By Lisa James
Proper diet is generally the first thing you think of when it comes to weight loss, and it’s true: You can’t shed pounds without eating right.
That being said, a healthy diet works best when paired with exercise if you’re trying to lose weight. So what type of exercise should you go with?
The best answer is, “The exercise you’ll actually keep doing.”
In order to be successful, you need to love whatever fitness plan you adopt. And that means more than a half-hearted effort once a week; experts recommend at least three weekly sessions to start and up to six sessions once you’ve established a routine. What’s more, exercise is most effective when you give each session your full attention and effort—and that means no texting while lazily pedaling a stationary bike.
Here are five good fitness options if weight control is your goal.
1. Interval Training
Looking for a real payoff in terms of benefits for time spent exercising? Interval work, also called high-intensity interval training (HIIT), alternates short bursts of intense activity (enough to get your heart really pumping) with recovery periods. HIIT gives you a good calorie burn per workout, which can run between 10 and 30 minutes a session.
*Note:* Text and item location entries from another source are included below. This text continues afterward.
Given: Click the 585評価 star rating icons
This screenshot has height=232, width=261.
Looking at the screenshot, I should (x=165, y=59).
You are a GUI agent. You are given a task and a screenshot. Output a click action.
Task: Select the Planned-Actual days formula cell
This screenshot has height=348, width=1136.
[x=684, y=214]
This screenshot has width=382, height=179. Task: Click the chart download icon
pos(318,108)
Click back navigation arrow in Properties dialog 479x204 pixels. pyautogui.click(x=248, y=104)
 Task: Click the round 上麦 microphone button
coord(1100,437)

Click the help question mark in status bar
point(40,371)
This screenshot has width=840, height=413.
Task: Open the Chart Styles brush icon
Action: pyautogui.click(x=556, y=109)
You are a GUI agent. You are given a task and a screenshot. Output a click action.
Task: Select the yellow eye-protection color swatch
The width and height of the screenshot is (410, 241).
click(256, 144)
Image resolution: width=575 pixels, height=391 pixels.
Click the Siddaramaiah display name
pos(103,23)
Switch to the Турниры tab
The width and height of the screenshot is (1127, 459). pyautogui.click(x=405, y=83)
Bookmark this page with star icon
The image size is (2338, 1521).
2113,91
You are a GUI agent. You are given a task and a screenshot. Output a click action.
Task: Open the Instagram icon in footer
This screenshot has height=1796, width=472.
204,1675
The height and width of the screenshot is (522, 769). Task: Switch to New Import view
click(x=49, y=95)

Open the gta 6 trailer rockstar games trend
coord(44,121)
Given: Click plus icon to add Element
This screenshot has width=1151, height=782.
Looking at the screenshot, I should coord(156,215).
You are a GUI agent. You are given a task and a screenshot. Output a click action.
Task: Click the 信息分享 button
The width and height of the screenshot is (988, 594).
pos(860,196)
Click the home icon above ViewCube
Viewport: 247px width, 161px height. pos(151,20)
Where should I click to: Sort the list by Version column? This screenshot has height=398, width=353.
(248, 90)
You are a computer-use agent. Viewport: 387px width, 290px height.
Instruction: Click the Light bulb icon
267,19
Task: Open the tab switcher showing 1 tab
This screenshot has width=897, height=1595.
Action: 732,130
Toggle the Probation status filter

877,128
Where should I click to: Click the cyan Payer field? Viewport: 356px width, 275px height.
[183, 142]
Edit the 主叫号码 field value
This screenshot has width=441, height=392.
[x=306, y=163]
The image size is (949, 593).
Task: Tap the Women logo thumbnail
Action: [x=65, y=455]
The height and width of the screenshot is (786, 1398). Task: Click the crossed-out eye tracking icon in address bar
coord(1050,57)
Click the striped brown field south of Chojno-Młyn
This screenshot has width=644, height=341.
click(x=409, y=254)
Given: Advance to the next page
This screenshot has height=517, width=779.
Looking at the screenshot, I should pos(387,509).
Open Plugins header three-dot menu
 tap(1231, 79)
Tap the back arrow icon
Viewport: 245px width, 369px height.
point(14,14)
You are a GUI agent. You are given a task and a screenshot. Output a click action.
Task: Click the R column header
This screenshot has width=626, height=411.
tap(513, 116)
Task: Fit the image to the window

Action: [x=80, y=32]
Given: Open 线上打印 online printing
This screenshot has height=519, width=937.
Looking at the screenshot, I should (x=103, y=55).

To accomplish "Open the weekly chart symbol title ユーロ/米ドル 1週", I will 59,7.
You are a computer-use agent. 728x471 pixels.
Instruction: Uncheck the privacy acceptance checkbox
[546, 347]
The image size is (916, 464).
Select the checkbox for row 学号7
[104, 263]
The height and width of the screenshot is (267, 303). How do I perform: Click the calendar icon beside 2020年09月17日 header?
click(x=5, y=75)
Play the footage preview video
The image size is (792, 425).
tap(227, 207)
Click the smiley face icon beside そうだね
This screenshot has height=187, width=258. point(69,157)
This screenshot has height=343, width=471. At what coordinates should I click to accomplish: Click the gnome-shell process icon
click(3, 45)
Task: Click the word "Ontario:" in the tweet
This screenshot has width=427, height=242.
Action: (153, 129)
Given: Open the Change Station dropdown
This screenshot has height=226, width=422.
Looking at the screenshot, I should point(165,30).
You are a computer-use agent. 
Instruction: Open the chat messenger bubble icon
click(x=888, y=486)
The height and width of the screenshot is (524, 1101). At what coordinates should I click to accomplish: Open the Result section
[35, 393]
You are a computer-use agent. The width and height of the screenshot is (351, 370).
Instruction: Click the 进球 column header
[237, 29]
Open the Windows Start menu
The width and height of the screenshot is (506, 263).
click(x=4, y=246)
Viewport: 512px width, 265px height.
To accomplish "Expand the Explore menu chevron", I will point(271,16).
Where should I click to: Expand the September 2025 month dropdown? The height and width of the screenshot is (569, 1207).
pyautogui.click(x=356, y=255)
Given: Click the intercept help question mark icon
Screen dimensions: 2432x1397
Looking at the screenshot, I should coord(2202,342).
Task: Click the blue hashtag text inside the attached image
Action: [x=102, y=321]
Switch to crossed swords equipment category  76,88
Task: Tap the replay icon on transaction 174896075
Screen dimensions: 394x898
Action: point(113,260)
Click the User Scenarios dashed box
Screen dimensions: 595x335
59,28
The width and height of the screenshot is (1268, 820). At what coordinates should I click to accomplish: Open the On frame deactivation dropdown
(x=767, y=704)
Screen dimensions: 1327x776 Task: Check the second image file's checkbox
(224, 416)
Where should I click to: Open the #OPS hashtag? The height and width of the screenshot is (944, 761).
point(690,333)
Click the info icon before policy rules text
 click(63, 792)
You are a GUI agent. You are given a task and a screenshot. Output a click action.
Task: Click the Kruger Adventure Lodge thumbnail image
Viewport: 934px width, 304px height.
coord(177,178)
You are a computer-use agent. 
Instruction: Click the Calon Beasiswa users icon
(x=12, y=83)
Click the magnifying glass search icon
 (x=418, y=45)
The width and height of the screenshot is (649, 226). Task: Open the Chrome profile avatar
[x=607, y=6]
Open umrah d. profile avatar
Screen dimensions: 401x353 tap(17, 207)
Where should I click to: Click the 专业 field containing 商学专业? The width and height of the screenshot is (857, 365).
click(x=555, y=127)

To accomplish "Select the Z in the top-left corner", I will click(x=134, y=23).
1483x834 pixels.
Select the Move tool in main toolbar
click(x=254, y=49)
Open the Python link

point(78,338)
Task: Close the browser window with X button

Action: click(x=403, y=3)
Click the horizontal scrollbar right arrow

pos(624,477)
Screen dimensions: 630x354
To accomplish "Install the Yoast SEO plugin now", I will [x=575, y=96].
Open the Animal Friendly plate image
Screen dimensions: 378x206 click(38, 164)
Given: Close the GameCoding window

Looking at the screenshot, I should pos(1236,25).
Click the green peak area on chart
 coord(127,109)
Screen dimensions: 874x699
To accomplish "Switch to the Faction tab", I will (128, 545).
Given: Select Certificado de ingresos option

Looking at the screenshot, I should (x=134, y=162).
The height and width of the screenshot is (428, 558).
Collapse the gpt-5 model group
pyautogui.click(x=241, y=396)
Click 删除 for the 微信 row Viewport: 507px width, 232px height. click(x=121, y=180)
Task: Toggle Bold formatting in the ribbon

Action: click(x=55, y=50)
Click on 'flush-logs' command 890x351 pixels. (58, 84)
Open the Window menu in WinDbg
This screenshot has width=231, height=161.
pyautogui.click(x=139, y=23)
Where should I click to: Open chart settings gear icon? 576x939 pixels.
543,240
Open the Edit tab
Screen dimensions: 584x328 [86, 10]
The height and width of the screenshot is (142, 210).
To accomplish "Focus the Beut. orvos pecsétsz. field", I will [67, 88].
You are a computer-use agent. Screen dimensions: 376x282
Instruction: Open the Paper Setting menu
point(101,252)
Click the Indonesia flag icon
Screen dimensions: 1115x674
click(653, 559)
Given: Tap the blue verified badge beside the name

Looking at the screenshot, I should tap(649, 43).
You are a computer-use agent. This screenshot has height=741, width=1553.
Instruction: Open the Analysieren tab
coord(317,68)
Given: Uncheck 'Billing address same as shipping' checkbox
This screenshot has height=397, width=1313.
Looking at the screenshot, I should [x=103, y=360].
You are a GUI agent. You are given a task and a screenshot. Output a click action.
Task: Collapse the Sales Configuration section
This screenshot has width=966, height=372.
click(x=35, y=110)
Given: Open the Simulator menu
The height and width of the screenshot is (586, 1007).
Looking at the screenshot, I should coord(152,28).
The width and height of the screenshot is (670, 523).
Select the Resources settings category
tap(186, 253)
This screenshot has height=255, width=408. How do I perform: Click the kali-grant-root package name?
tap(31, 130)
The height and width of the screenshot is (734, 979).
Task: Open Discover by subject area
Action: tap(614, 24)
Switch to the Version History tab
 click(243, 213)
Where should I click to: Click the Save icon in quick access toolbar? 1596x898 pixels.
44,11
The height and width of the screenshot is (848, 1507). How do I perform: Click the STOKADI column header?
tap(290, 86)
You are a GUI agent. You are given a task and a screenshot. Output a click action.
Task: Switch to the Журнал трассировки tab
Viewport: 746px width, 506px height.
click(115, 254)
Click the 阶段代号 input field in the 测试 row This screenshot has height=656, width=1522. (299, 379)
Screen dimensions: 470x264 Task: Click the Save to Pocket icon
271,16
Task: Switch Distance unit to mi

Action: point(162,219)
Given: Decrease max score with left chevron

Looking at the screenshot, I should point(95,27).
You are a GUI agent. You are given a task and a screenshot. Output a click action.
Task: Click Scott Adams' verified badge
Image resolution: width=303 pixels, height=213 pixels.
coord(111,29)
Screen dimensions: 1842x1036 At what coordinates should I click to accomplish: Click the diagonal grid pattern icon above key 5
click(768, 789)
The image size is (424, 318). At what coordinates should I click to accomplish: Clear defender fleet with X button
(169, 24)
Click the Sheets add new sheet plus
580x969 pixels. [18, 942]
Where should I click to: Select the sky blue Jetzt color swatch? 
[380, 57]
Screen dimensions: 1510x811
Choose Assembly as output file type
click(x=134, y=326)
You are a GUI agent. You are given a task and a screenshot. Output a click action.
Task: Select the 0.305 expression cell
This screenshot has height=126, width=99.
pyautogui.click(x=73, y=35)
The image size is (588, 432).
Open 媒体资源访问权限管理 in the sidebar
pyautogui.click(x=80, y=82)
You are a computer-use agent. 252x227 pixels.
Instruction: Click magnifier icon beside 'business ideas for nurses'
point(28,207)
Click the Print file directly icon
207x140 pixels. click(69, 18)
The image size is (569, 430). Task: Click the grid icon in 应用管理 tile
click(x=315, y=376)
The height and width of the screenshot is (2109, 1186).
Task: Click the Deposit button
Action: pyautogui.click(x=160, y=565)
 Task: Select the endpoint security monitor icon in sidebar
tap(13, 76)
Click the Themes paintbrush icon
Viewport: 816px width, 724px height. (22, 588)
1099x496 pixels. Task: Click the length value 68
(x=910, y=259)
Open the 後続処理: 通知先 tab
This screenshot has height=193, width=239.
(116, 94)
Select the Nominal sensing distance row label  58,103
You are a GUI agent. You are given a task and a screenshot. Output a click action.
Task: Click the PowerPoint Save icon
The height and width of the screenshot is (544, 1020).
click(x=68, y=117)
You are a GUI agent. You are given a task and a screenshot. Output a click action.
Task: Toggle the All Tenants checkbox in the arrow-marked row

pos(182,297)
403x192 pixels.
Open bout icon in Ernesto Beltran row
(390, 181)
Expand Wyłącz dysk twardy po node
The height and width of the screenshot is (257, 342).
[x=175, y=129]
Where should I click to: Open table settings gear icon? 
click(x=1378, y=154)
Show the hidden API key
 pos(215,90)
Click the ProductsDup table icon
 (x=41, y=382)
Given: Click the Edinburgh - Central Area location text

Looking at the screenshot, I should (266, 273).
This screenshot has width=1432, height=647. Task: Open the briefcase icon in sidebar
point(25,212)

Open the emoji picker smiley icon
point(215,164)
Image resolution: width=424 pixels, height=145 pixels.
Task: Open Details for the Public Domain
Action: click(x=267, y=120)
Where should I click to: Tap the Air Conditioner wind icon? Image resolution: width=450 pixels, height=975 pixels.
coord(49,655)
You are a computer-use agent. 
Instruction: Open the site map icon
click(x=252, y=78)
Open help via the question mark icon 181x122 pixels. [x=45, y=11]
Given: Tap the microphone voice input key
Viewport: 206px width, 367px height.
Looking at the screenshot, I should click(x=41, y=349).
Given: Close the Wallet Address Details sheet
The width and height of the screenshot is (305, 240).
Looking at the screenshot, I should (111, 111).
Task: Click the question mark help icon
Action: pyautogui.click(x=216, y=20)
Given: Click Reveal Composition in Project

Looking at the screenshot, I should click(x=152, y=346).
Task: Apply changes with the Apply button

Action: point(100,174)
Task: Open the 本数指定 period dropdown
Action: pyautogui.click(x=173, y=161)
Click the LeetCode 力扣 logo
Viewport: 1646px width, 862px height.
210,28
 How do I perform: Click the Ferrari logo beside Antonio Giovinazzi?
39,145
Another advantage is that you can pick the intense activity—cycling, sprinting, what-have-you—and the “rest” activity, such as jogging, walking or slow cycling.
The difference between running and jogging is a matter of pace; running is anything over six miles an hour, while a good jogging pace is between four and six MPH. Try for 30 minutes four times a week; if hard surfaces bother your joints, see if running/jogging on grass or a school track helps. If you want to crank up your calorie burn, run hills or carry weights with you.
If even jogging seems too strenuous to start, walking is a convenient, easy way to exercise; its lower-impact nature means that it isn’t as stressful on your joints. Again, start by walking 30 minutes a day four days a week, and work more steps into your daily activities by walking at work during lunch break and taking the stairs whenever you can.
3. Resistance Training
Hitting the weights not only strengthens and sculpts your muscles; it also increases your resting metabolic rate, or how many calories your body burns at rest. And while weight lifting is what most people think of when you say “resistance training,” that effort can come from resistance bands—basically oversized rubber bands—or even your own body weight, which means that you don’t necessarily have to buy expensive equipment or spring for a gym membership. Just remember that too much of a good thing can be a detriment; your body uses recovery days to actually build new muscle tissue. Aim for three sessions a week.
If you want a full-body workout with minimal impact, hop in the pool. You can control the intensity with your choice of motion—less effort for a backstroke, more exertion for a breaststroke and a real calorie burn by using a butterfly stroke. Warm up by treading water for as long as you can stay afloat. Then rest two minutes and swim laps, 10 sets in a standard (Olympic-sized) pool with a minute between laps; increase the number of laps if you’re in a smaller backyard pool.
5. Jump Rope
Want intense calorie burn on the cheap-and-easy plan? Then buy a jump rope! After a three-minute warmup, do full jumps (both feet off the floor simultaneously) before a cooldown period. Try starting with 10 to 15 jumps three times a week, increasing to 100 per session over time. Try jumping on a padded surface if your joints complain, and always wear properly fitted footwear.
Your average yoga class doesn’t seem like a place to burn calories (unless you’re into power or vinyasa yoga). But even gentler types still require a fair amount of effort, and the focus on dialing into your body’s more subtle signals may be helpful in helping you discern when you’re truly hungry (as opposed to bored or even dehydrated). What’s more, many people turn to yoga for relief from stress, and stress has been associated with weight gain. Use yoga as a complement to one of the more active forms of exercise on this list in the form of a once-weekly class augmented by a home practice.